DATA FOR REVIEW »
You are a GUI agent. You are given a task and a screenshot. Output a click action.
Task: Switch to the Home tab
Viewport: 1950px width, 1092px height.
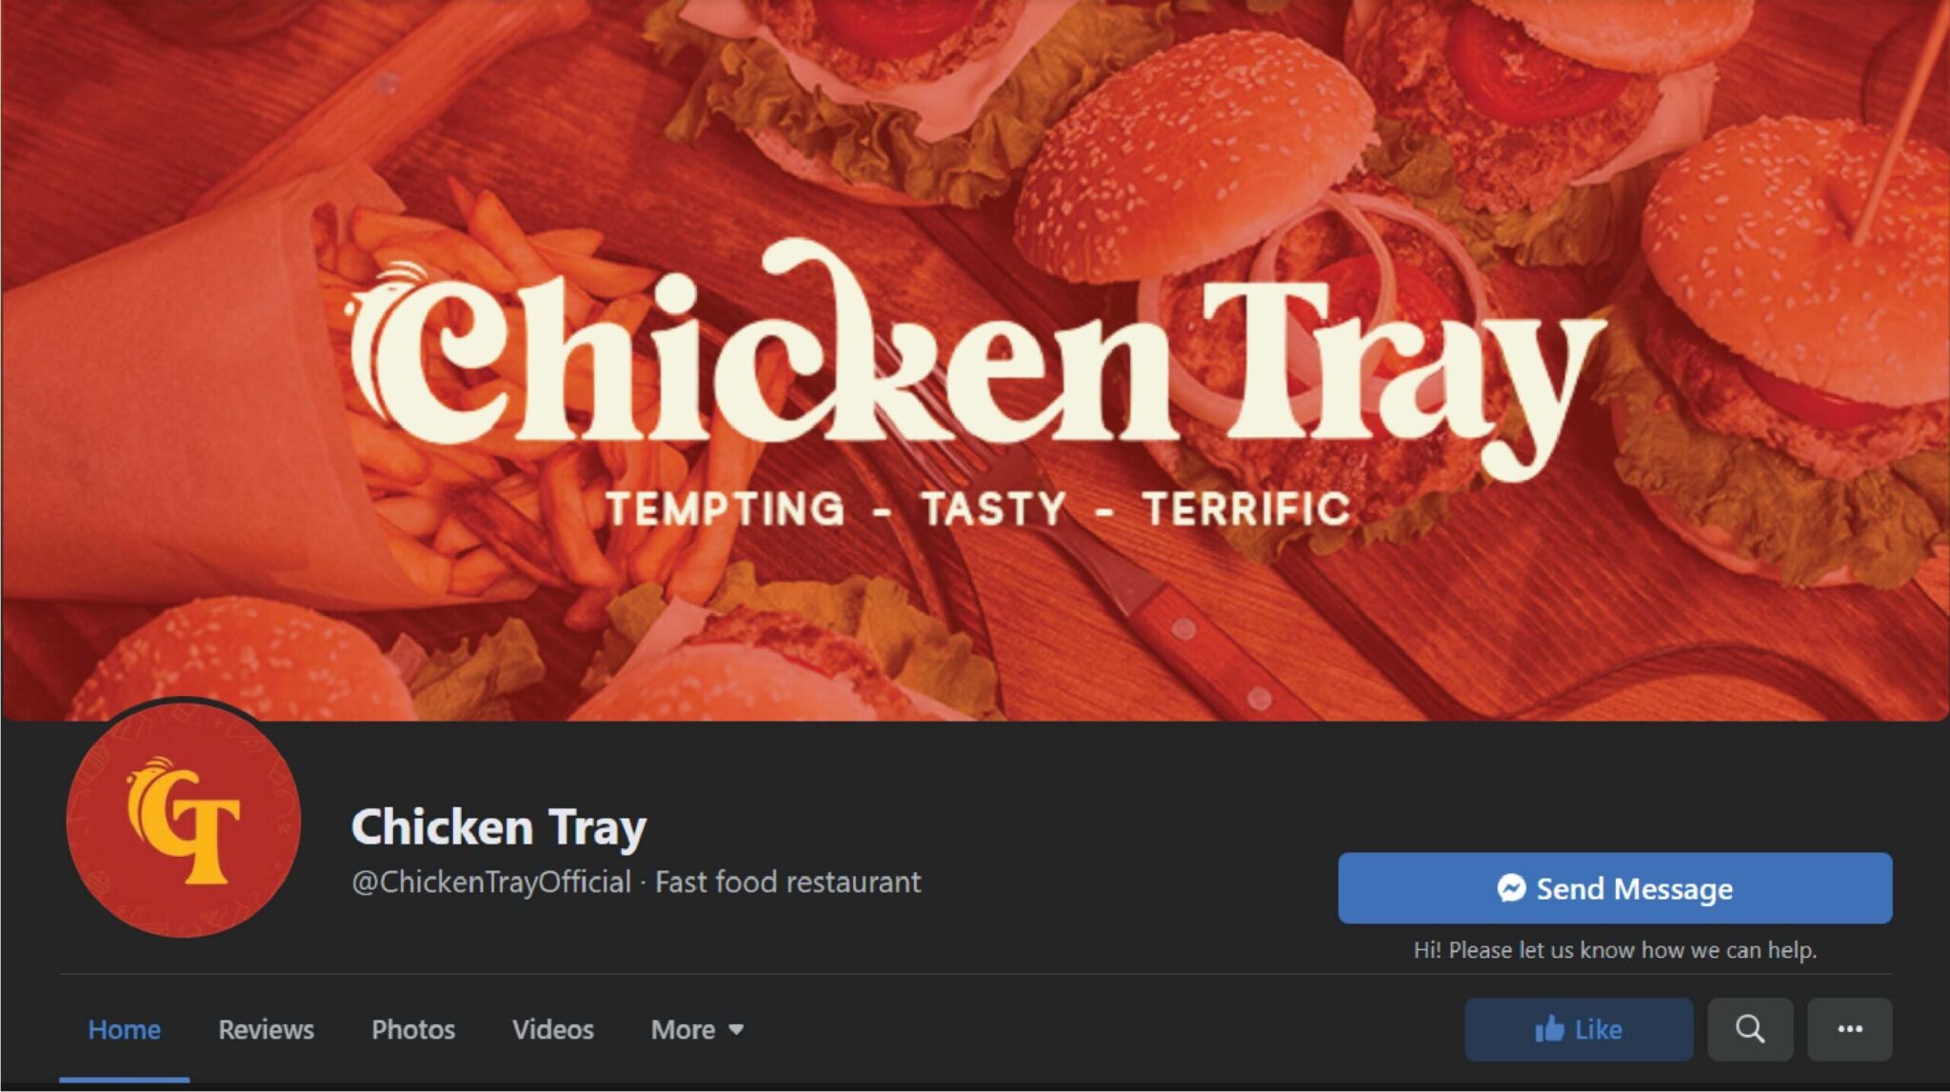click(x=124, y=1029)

---

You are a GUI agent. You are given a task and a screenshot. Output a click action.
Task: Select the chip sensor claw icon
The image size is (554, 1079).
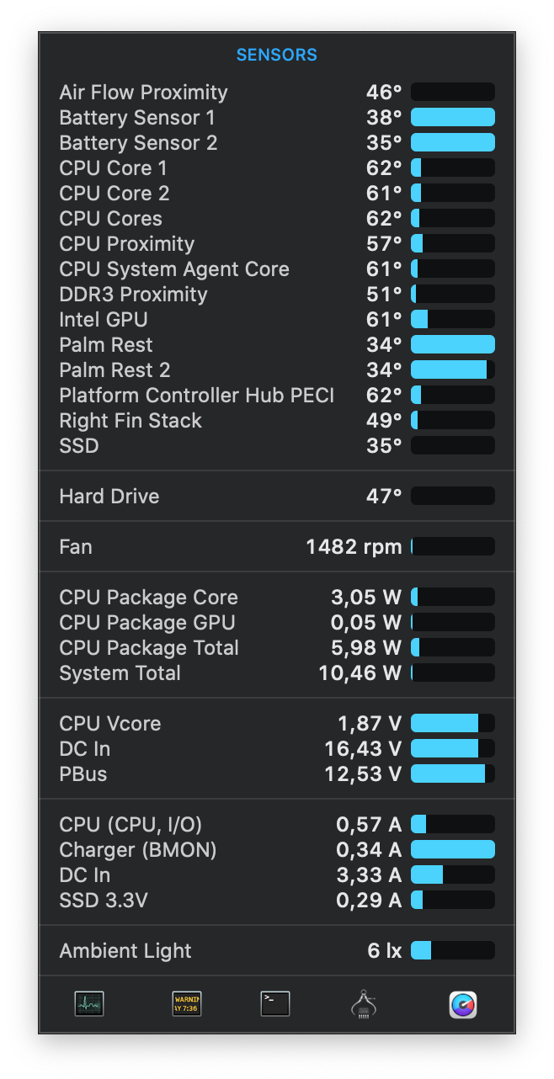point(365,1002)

==

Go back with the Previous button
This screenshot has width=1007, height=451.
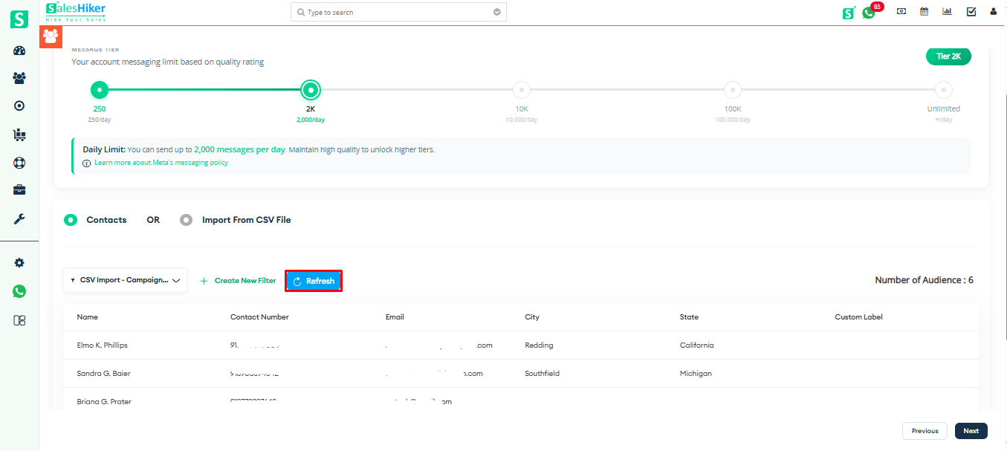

DIRECTIONS FOR THIS TASK »
Would you quote everything above from the line containing "Go back with the Previous button" down to the line containing "This screenshot has width=1007, height=451."? Include both of those lines and nothing else.

ANSWER FOR THE TASK »
Go back with the Previous button
This screenshot has width=1007, height=451.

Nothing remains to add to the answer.